Key points: UBS is cutting $1bn in assets as a result of falling prices The fund said it had not sold its holdings due to a lack of liquidity It is expected to sell $5bn more assets to improve the fund in the next 12 monthsUBS said its current asset allocation was “moderate” with $1,200bn under management, but it has already reduced $1b to $900bn.
It is looking to raise $2bn more in the second half of next year.
UTSB is cutting 1,000 jobs in an effort to reduce its liabilities, but is not expected to cut its current assets.
“As the oil price declines, we expect the value of our portfolio to decline further,” UBS chief executive Jens Weidmann said in the statement.
“In a global environment that is becoming more volatile, the global market environment is becoming increasingly difficult to predict.”
UBS’s assets under management had been estimated at $1 trillion, but that figure has now risen to $2 trillion, Mr Weidman said.
The bank said it expects to sell a total of $1-billion in assets next year, including $300 million in cash.
It said it also planned to reduce the number of shares it holds from 15 per cent of its total assets to 10 per cent.

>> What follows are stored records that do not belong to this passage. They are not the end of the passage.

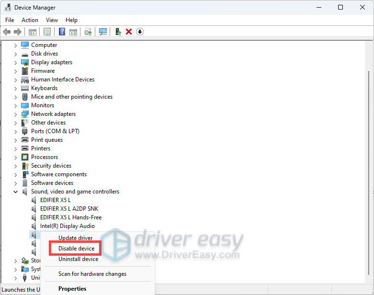Image resolution: width=374 pixels, height=295 pixels.
Task: Click the Show/Hide console tree icon
Action: [33, 32]
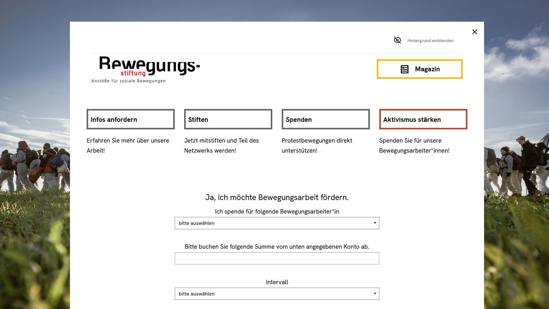The width and height of the screenshot is (549, 309).
Task: Expand the Intervall dropdown
Action: (x=273, y=294)
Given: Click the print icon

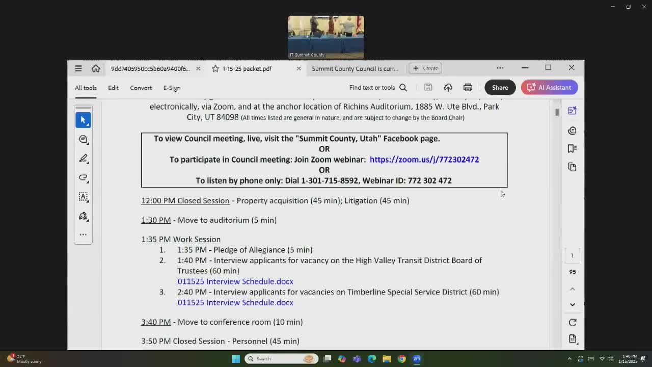Looking at the screenshot, I should [468, 88].
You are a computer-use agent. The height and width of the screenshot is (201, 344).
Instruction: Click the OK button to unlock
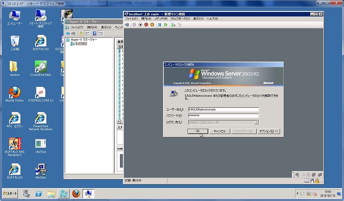click(197, 131)
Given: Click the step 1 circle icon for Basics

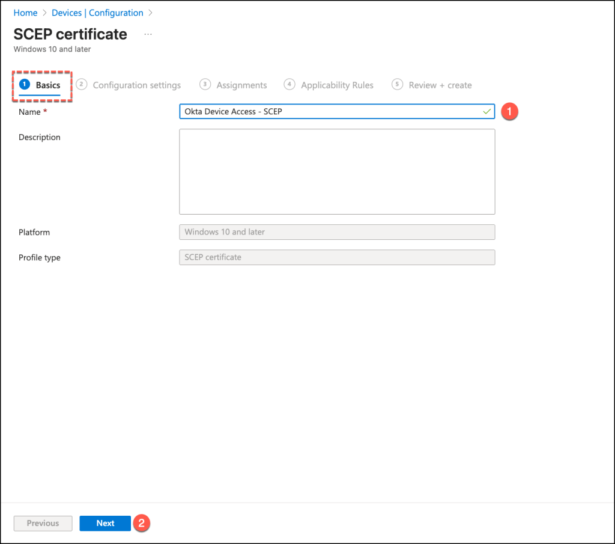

Ubs is expected in a second-quarter report on Tuesday to disclose a third-quarter loss, but also said it expected to “improve its performance over the course of the next year”.
‘UBS has been doing its homework’ “UBS is a large fund with a diverse portfolio, with significant exposure to the global oil and gas and commodity markets.
We have seen that our ability to adapt to the market is one of our strengths,” Mr Weimmann said.
“Our current asset mix remains moderate, with the exception of our coal portfolio, which is under strong management.”
UBS also said its investment in energy-intensive companies such as the energy-efficient home appliances and food processors group was growing, with total assets under manageability of $2 billion, and planned to increase its holdings to $3.5 billion by the end of 2018.
UBS will invest $1-$2 billion in new assets every year for the next two to three years, based on market conditions, it said, adding that it expected a return on assets to “average at least 4%”.
The bank is also expected to increase the number it holds in its benchmark index of industrial stocks by up to 15 per a year, and will increase the proportion of its portfolio under manageable by a further 50 per cent over the next four years.
In a statement, UBS chairman Jim O’Neill said the fund was “fully focused on strengthening its global portfolio in order to achieve strong results for our shareholders”.
“We are focusing on improving our long term sustainability of our investment portfolio by diversifying our investment into higher quality, internationally diversified companies and our core business of investing in high-quality, globally focused businesses,” he said.